### TASK OBJECTIVE
Below are some records; reproduce them exactly.

Start of LISTED ENTRIES

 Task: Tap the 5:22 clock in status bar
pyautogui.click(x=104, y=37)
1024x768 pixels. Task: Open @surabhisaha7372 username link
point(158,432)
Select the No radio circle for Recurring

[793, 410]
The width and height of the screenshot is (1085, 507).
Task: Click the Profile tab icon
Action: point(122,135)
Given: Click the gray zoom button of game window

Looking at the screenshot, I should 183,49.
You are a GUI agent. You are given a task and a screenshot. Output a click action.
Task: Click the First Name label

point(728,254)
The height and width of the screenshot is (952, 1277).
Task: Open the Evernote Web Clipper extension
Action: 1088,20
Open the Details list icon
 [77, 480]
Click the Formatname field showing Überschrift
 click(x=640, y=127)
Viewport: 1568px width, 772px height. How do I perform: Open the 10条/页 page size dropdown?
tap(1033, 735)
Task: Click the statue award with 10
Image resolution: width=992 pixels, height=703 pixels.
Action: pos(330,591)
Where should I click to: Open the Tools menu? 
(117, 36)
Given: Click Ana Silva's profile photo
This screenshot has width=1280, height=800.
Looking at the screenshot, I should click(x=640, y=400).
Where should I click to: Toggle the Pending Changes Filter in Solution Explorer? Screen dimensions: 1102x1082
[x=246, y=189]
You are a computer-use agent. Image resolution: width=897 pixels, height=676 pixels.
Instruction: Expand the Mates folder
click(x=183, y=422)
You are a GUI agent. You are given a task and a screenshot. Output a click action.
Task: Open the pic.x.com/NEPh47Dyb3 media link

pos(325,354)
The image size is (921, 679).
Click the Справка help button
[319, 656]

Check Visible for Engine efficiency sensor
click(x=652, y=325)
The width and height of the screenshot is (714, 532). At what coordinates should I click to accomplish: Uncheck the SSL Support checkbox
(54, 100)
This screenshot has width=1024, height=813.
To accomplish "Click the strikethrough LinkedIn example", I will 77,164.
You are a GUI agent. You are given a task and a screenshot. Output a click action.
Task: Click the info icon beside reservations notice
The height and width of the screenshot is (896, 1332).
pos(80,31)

End of LISTED ENTRIES

### OUTPUT
 Task: Tap the 5:22 clock in status bar
pyautogui.click(x=104, y=37)
1024x768 pixels. Task: Open @surabhisaha7372 username link
point(158,432)
Select the No radio circle for Recurring

[793, 410]
The width and height of the screenshot is (1085, 507).
Task: Click the Profile tab icon
Action: point(122,135)
Given: Click the gray zoom button of game window

Looking at the screenshot, I should 183,49.
You are a GUI agent. You are given a task and a screenshot. Output a click action.
Task: Click the First Name label

point(728,254)
The height and width of the screenshot is (952, 1277).
Task: Open the Evernote Web Clipper extension
Action: 1088,20
Open the Details list icon
 [77, 480]
Click the Formatname field showing Überschrift
 click(x=640, y=127)
Viewport: 1568px width, 772px height. How do I perform: Open the 10条/页 page size dropdown?
tap(1033, 735)
Task: Click the statue award with 10
Image resolution: width=992 pixels, height=703 pixels.
Action: pos(330,591)
Where should I click to: Open the Tools menu? 
(117, 36)
Given: Click Ana Silva's profile photo
This screenshot has width=1280, height=800.
Looking at the screenshot, I should click(x=640, y=400).
Where should I click to: Toggle the Pending Changes Filter in Solution Explorer? Screen dimensions: 1102x1082
[x=246, y=189]
You are a computer-use agent. Image resolution: width=897 pixels, height=676 pixels.
Instruction: Expand the Mates folder
click(x=183, y=422)
You are a GUI agent. You are given a task and a screenshot. Output a click action.
Task: Open the pic.x.com/NEPh47Dyb3 media link

pos(325,354)
The image size is (921, 679).
Click the Справка help button
[319, 656]

Check Visible for Engine efficiency sensor
click(x=652, y=325)
The width and height of the screenshot is (714, 532). At what coordinates should I click to accomplish: Uncheck the SSL Support checkbox
(54, 100)
This screenshot has width=1024, height=813.
To accomplish "Click the strikethrough LinkedIn example", I will 77,164.
You are a GUI agent. You are given a task and a screenshot. Output a click action.
Task: Click the info icon beside reservations notice
The height and width of the screenshot is (896, 1332).
pos(80,31)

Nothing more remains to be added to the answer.